* [GIVEN PROBLEM]:
Starting at the line that contains "You are a computer-use" and continuing through the last of the entries below, set those lines out as a Markdown table with the columns Row and Text, skipping blank lines and leaving out the pictures.

%%

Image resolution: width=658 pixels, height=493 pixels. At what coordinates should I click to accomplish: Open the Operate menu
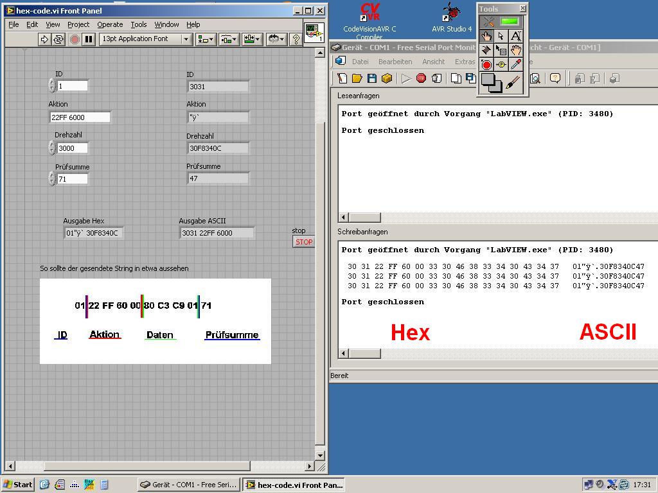tap(110, 24)
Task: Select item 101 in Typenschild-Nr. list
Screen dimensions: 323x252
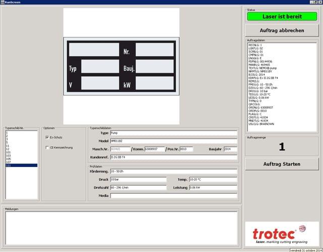Action: (20, 151)
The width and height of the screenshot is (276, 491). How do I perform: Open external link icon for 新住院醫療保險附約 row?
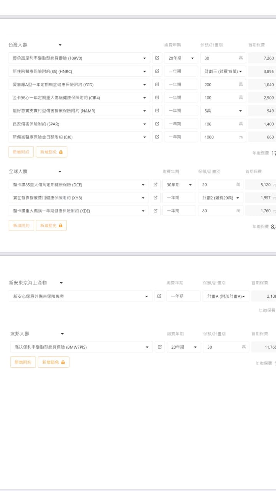157,71
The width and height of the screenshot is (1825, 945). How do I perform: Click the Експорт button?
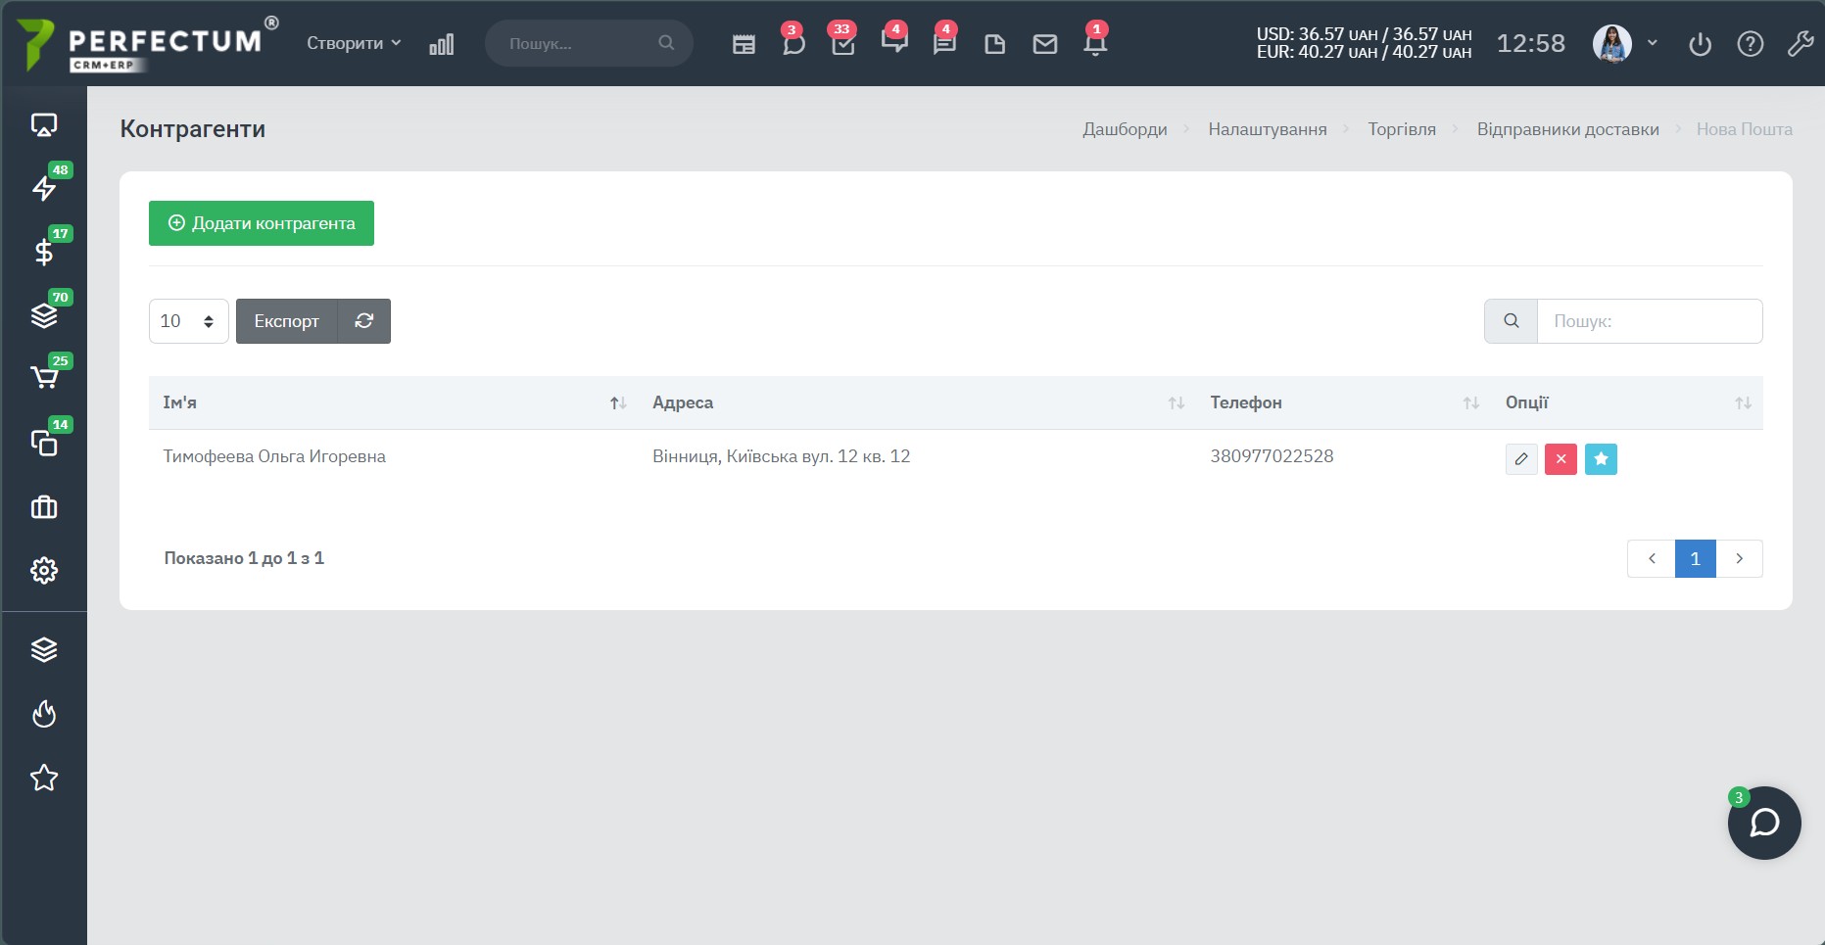[287, 321]
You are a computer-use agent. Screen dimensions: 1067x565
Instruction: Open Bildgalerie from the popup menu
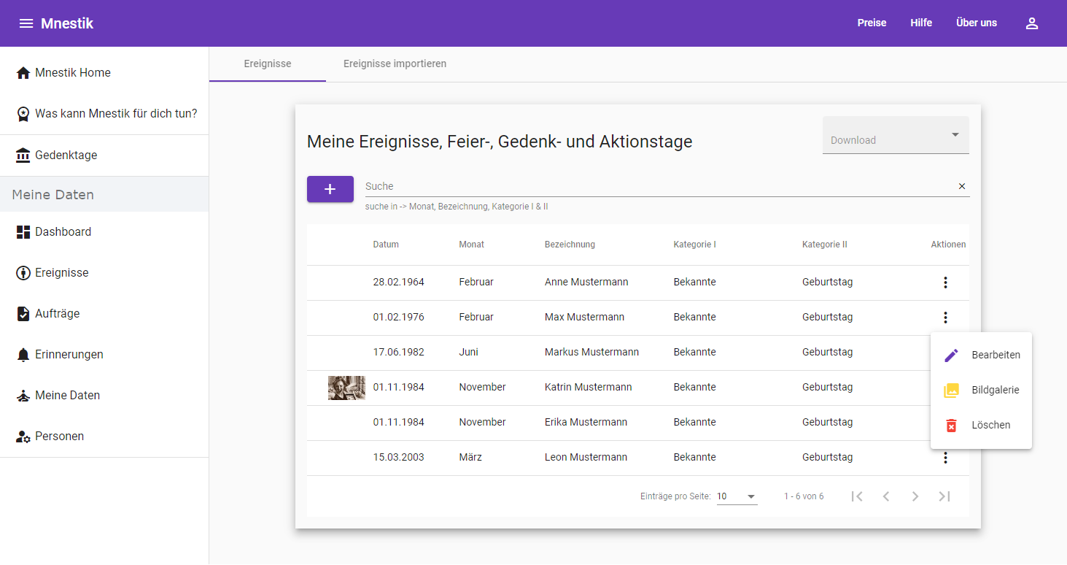(x=981, y=391)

%%

* [SOLUTION]:
| Row | Text |
|---|---|
| 1 | You are a computer-use agent. Screen dimensions: 1067x565 |
| 2 | Instruction: Open Bildgalerie from the popup menu |
| 3 | (x=981, y=391) |